Severin Carrell Scotland editor 

Next Scottish government faces ‘really difficult’ spending choices, economists say

Parties accused of ‘fiscal denial’ and failing to tell voters the scale of the challenge
  
  

The Scottish parliament building, Holyrood, Edinburgh.
Holyrood, where the SNP government has been accused of consistently spending more money than it has received from its core sources of funding. Photograph: Jane Barlow/PA

The next Scottish government will need to make “really difficult” spending decisions soon after taking power, including tackling its large public sector pay bill, senior economists have said.

Economists with the Fraser of Allander Institute, at the University of Strathclyde, believe the manifestos published by Scotland’s political parties during the campaign failed to tell voters about the true scale of the challenge.

Prof Mairi Spowage, the institute’s director, said the next government would need to have a “reckoning” after the 7 May election because the last Scottish National party administration consistently spent more money than it received from its core sources of funding.

She said it had been heavily reliant on non-recurring windfalls, such as fees from the ScotWind offshore wind licensing round or one-off payments from the Treasury, to fund its higher spending.

The next government would therefore face the most challenging budget since the Scottish parliament was founded in 1999, she said, and may need to cut this year’s spending to cope with the shortfall.

“The parties have engaged in a collective bout of fiscal denial with manifestos which have lots of commitments, yes, some ways to save money, but any money that is saved is then spent immediately,” she said at a recent briefing for economists.

“We can’t go on as we are, never mind spend more money.”

The FAI’s analysis shows that, on average, Scottish public spending has grown in real terms by 3.9% a year since 2019. Yet its income from taxes, the UK government’s annual grant and one-off sums from energy levies and so on grew by only 3.6% a year.

Scottish spending has also grown “significantly” faster than the UK’s, which has been limited to 3% a year on average over the same period, partly because the SNP government breached its policies on public sector pay, the FAI said.

Last year, the Scottish government estimated it faced a £5bn gulf between its spending commitments and income by the end of this decade. SNP ministers published a revised spending strategy in January, which they said would cope with much of that overspend.

The Scottish Fiscal Commission, the official watchdog, forecasts spending for day to day Scottish services will rise by only 1% a year over the next five years.

The FAI’s analysis echoes the view of the Institute for Fiscal Studies, which said on Monday none of the parties’ plans were “fiscally credible”.

David Phillips, the IFS’s lead on devolved government finances, said every party displayed a “lack of realism regarding just how tough the fiscal challenges facing the next Scottish government are”.

João Sousa, the FAI’s deputy director, said the last Scottish government had trimmed its spending plans in January to partly address the funding gaps but there were still a number of “unexploded traps” laying in wait for the next administration.

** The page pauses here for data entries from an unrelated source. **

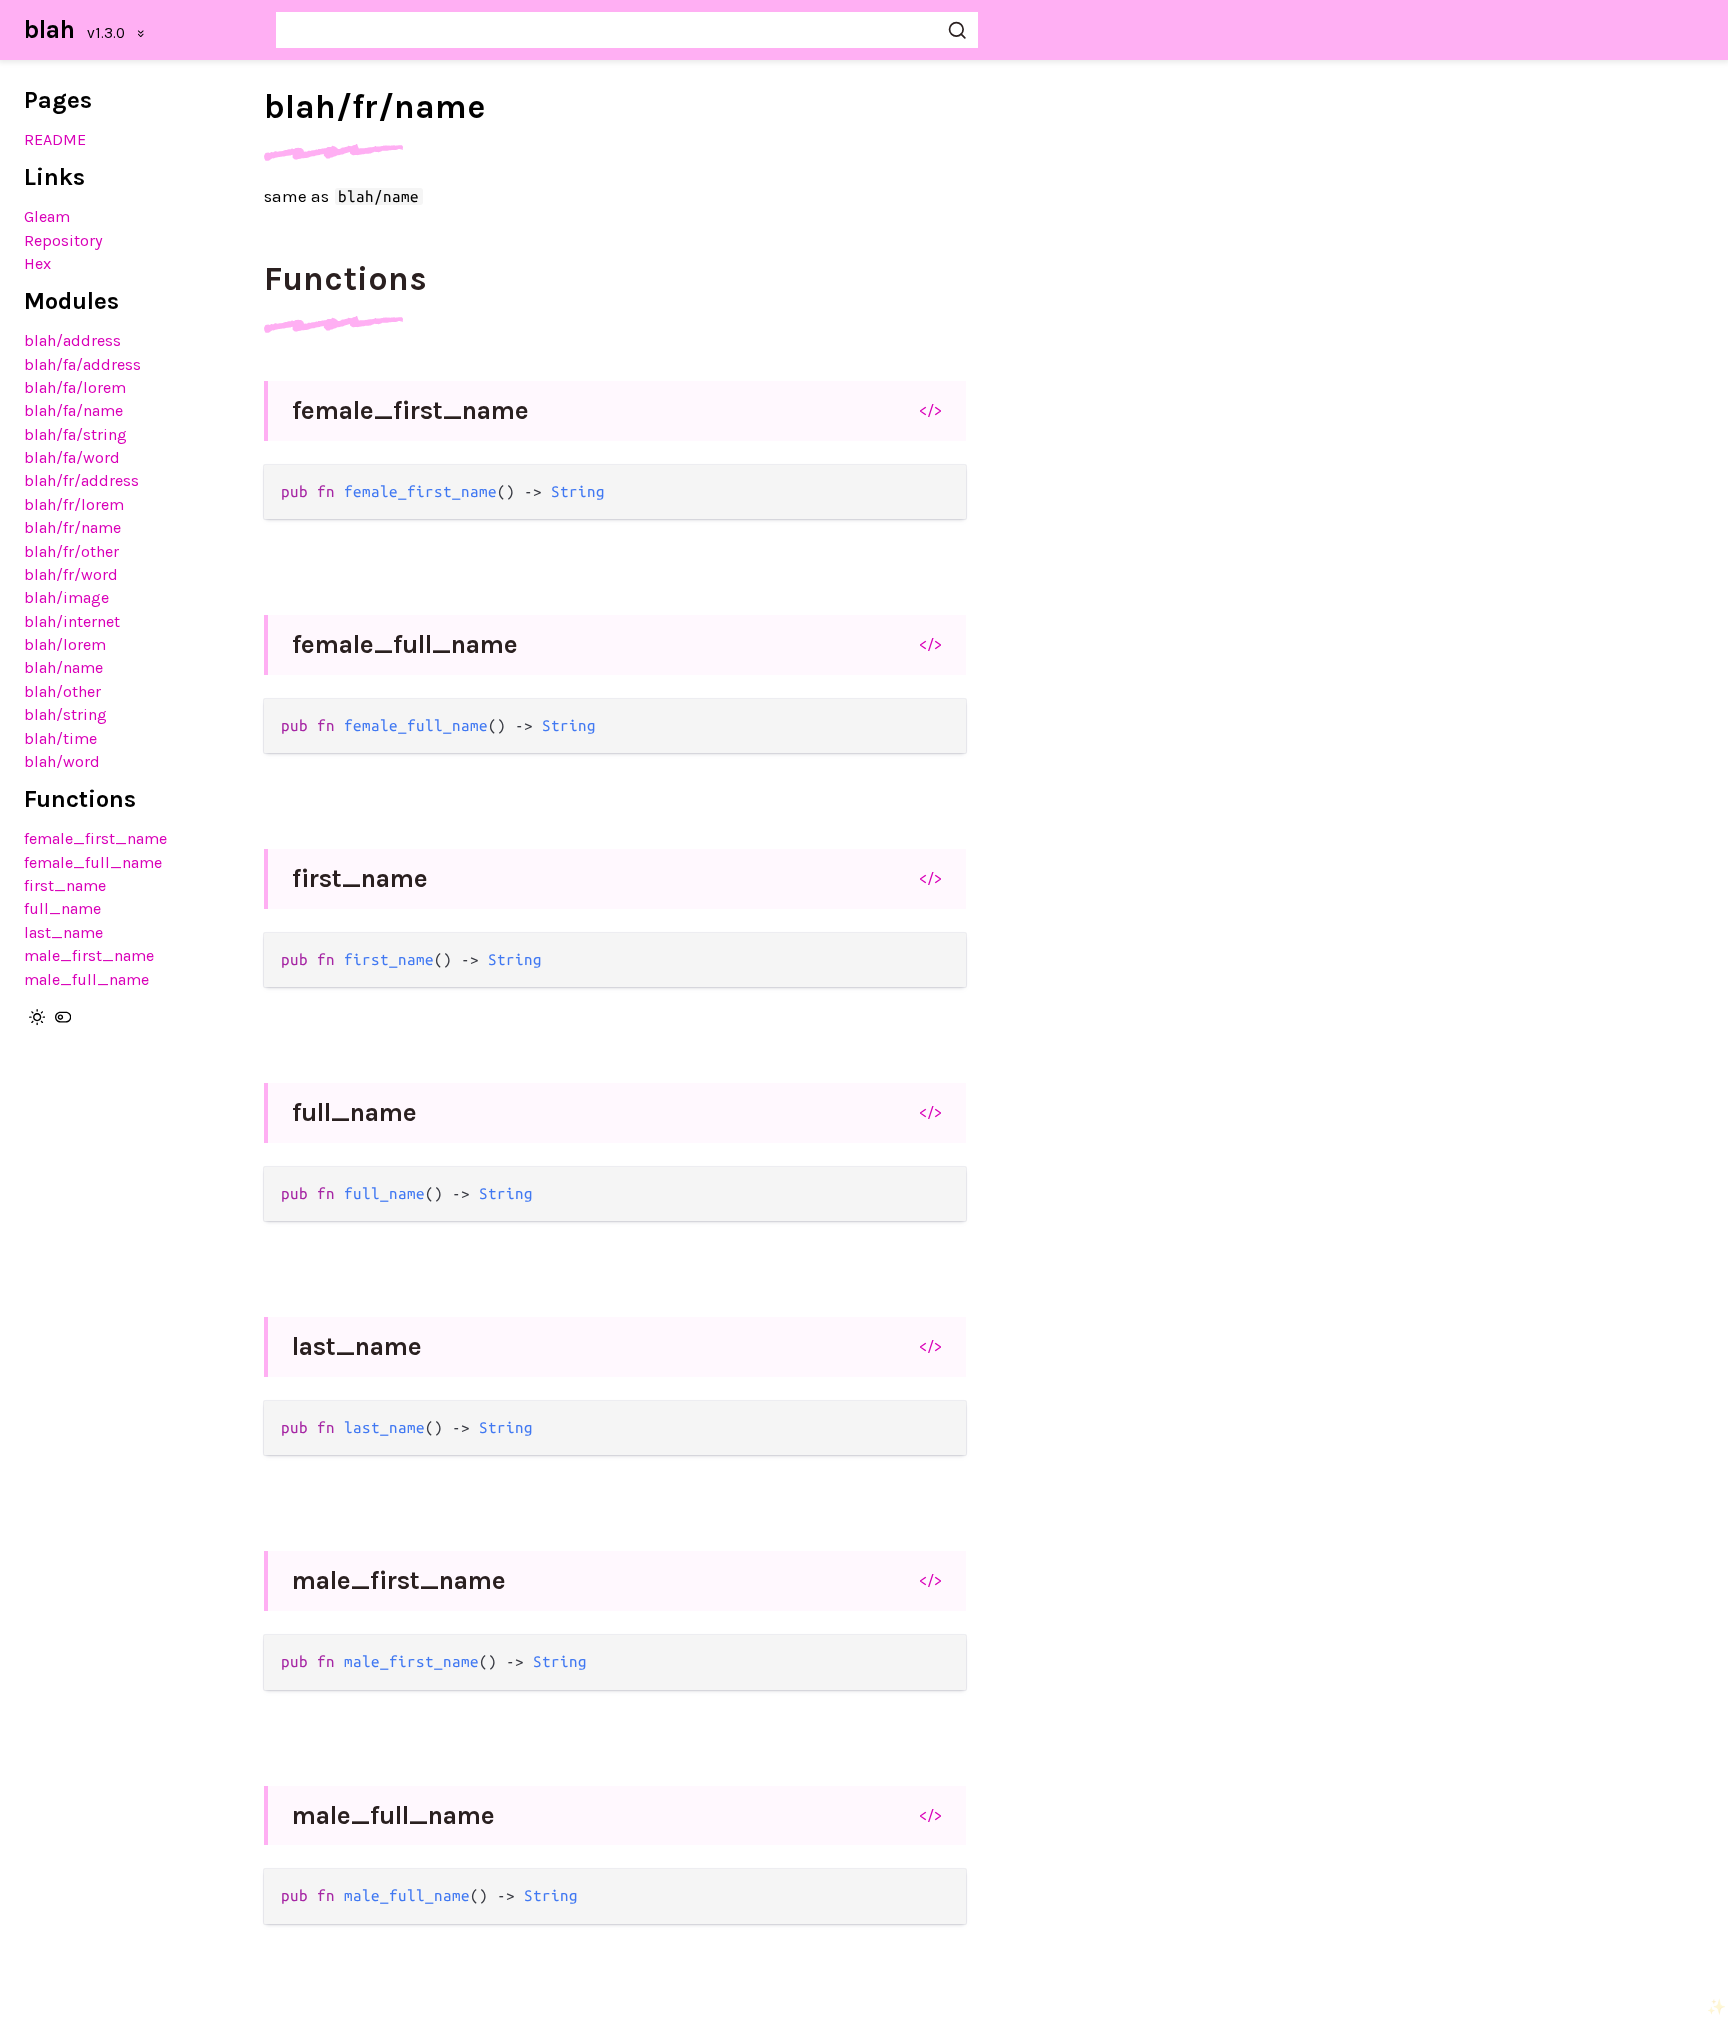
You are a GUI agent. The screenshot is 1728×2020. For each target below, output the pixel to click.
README (55, 139)
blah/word (62, 761)
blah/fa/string (75, 434)
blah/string (65, 714)
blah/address (72, 340)
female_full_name (93, 862)
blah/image (66, 597)
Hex (37, 263)
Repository (63, 240)
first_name (65, 885)
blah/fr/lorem (74, 504)
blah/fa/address (82, 364)
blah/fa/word (72, 457)
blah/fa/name (73, 410)
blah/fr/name (72, 527)
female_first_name (95, 838)
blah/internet (72, 621)
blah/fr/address (81, 480)
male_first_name (89, 955)
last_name (63, 932)
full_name (62, 908)
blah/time (60, 738)
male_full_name (86, 979)
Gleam (47, 216)
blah (49, 29)
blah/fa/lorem (75, 387)
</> (930, 410)
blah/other (62, 691)
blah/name (63, 667)
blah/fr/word (71, 574)
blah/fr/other (71, 551)
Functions (345, 279)
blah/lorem (65, 644)
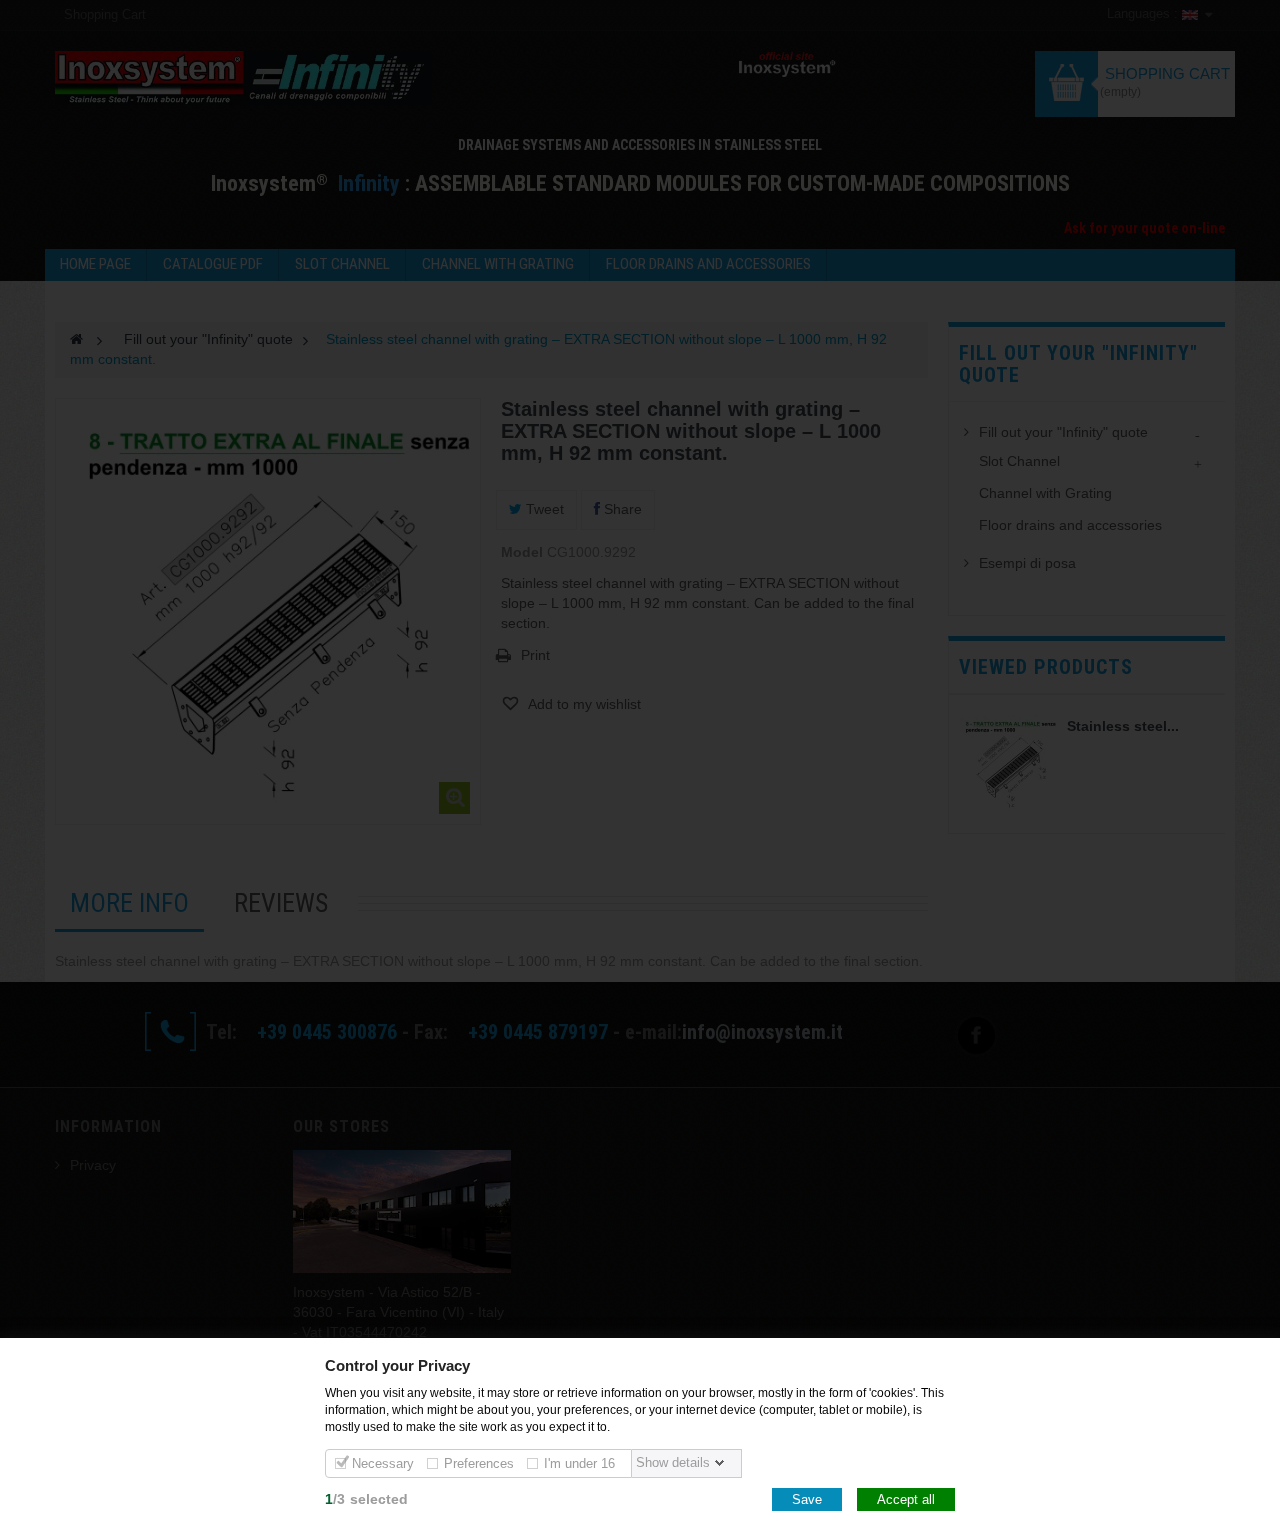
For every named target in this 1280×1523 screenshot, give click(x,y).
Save (807, 1499)
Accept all (906, 1499)
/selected (366, 1499)
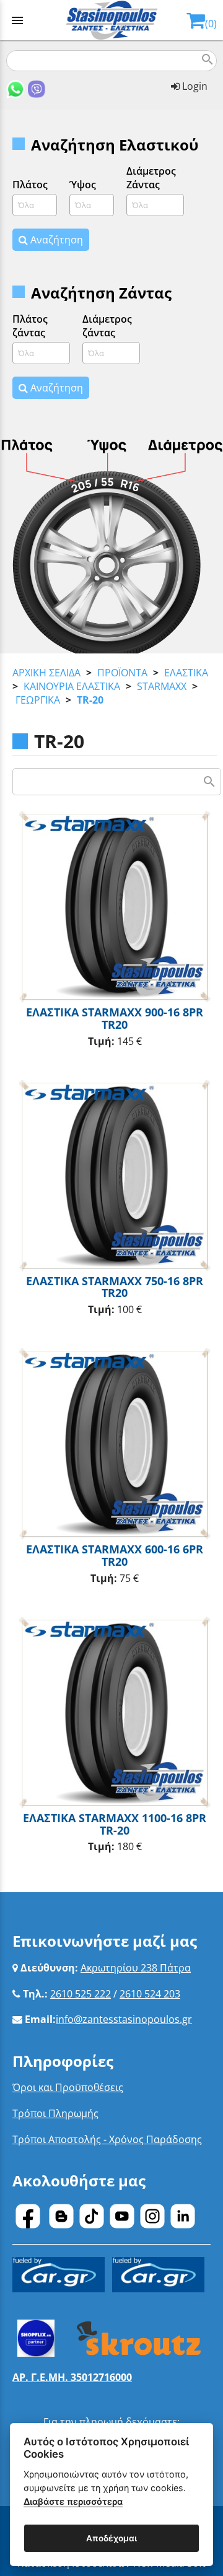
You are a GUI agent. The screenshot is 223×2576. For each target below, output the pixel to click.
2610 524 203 (150, 1994)
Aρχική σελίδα (46, 672)
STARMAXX (161, 686)
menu (17, 20)
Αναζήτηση (55, 240)
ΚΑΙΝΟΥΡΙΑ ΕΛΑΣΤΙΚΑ (72, 686)
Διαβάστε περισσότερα (73, 2501)
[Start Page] (112, 20)
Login (194, 86)
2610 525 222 (80, 1994)
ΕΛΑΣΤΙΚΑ (186, 672)
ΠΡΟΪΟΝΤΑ (122, 672)
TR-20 (90, 700)
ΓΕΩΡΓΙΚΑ (37, 700)
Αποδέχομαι (111, 2538)
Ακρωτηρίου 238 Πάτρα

Those include meeting the costs of public sector pay growth, future health and social care cost increases and funding Scotland’s rising social security bill, which is forecast to be £1.2bn higher than its share of UK welfare spending by 2031.

The Scottish government spends nearly half its £59bn annual budget on pay, such as council refuse workers, doctors, nurses and teachers.

Two years ago, it set a public sector pay policy to cap pay rises at 9% over the next three years, with no year exceeding 3%. But its actual pay deals, using collective bargaining with public sector unions, took up 8% of that within two years.

Sousa said that 9% cap would have to be breached next year if public sector pay were to keep pace with inflation. And as these wage increases were recurring costs, every future government would have to keep funding them unless there were cuts in public sector employment.

Scottish ministers say they can save £1.5bn through efficiency savings and cutting the public sector workforce, chiefly by natural wastage. Sousa said that approach lacked credibility and ministers could “only paper over things for so long.”

All the major parties in this election – the SNP, Labour and the Conservatives – have promised voters they will not raise income tax, and said they aspired to cut income tax or to simplify the system once government finances allowed.

Prof Graeme Roy and Prof Anton Muscatelli, of Glasgow University, and Prof Stuart McIntyre, of Strathclyde university, three of Scotland’s leading economists said the next government’s “overarching challenge will be economic and fiscal”.

Writing in the Economics Observatory journal, they said: “Slow growth in living standards, an ageing population and rising spending pressures mean that the next parliament will face difficult budgetary choices. A prolonged conflict in the Middle East may make that position even more challenging, particularly if the UK overall becomes even more constrained fiscally.”